March 4: The President and CEO of the National Council of La Raza, Janet Murguía, accused President Barack Obama of being “Deporter-in-Chief”.

March 6: President Barack Obama replied by proclaiming himself “Champion-in-Chief” of a comprehensive immigration reform.

In my column —Oct 7, 2013— “Is Obama the Deporter in Chief?”, —Yes, this was before Ms. Murguía— I wrote: “Based on numbers from the Department of Homeland Security (DHS), Obama’s record meant 1.5 times more immigrants on average than Bush deported every month. In the end, for Fiscal Year 2012 more than 400,000 immigrants were deported —the most of any year in US history. At the time, Rep. Luis Gutiérrez (D-IL) said that some 90,000 undocumented parents of American-born children were deported each year under Obama’s eye.”

However, citing The Transactional Record Access Clearing House (TRAC), I also indicated that among the deportation cases that reach immigration courts, the number that ultimately authorize individuals to stay in the US has risen dramatically. One explanation for this could be a result of Obama’s Deferred Action Program, which allows Dreamers to avoid deportation.

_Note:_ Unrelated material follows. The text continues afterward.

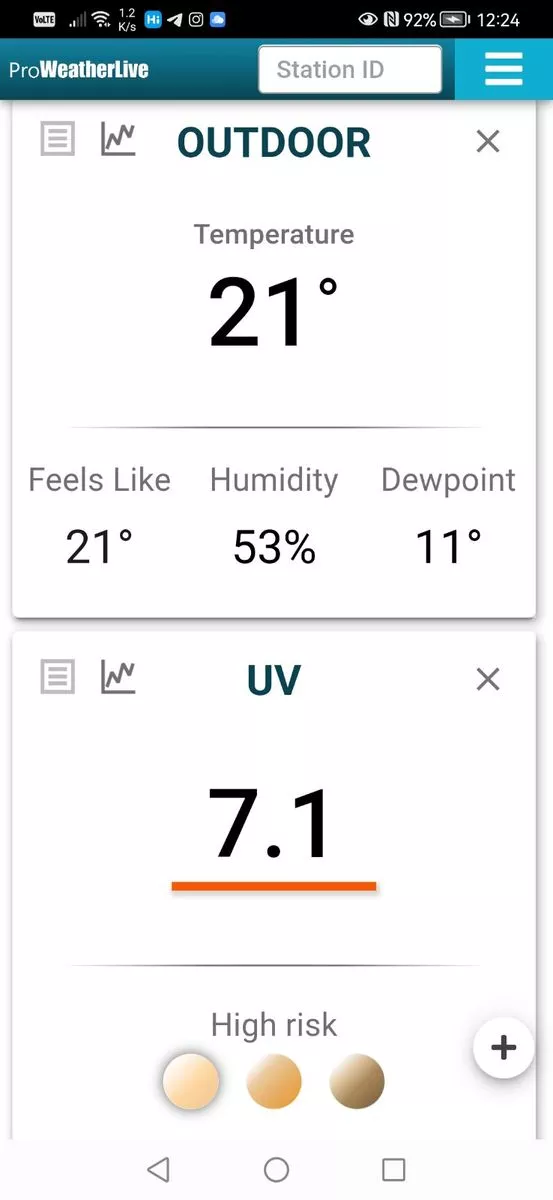Screen dimensions: 553x1200
Task: Tap the 21° outdoor temperature reading
Action: (273, 312)
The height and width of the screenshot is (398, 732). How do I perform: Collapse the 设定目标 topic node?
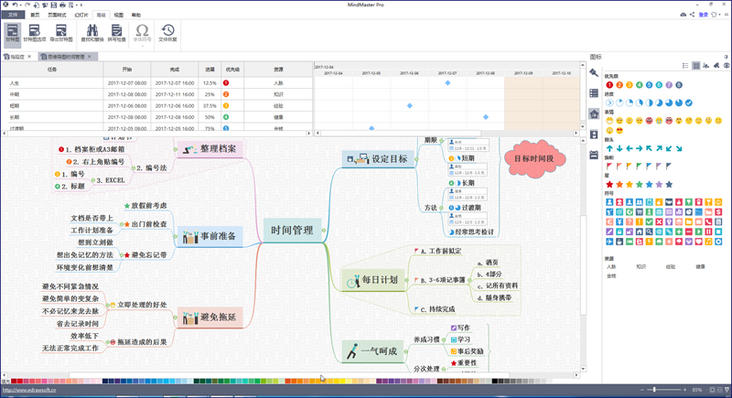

Issues: What to do about the unbalance between the labor demand and visa supply? What to do about the 11 million immigrants already here? What to do about the integration of families here and abroad?

Facts: Immigration reform is good for the US and good for the Hemisphere. Immigration has touched and impacted the social and cultural fabric of the United States, Mexico, and a depressed Central American Triangle: El Salvador, Guatemala, and Honduras. The 2013 World Bank “indicator” says that about one in ten Mexicans and more than one in six Salvadorans live in the United States. And 10 percent of people from the Central American Triangle live outside their home countries —the majority in the U.S.

Are Mexico and the Central American Triangle the true “deporters”?

Political parties:

a) The GOP is trying to hit the immigration piñata by sending a bunch of politicians to Congress with a strategy of looking the other way while blindfolded. But the rhetoric on border security and citizenship cannot hide the GOP’s hostility and lack of vision towards immigration.

b) Immigrants have become hostage of the Democratic Party’s rhetoric about reform and citizenship supported by a President who never fulfilled his promises.

Obama in his State of the Union Address, January 29, dedicated 1 minute and 19 seconds to the immigration issue. 1 minute and 19 seconds to what has been called one of most important civil rights issues of the 21st century. Those watching share the same sentiment: A broken immigration system needs to be fixed, and the attacks on vulnerable immigrant families and the mass deportations have to stop.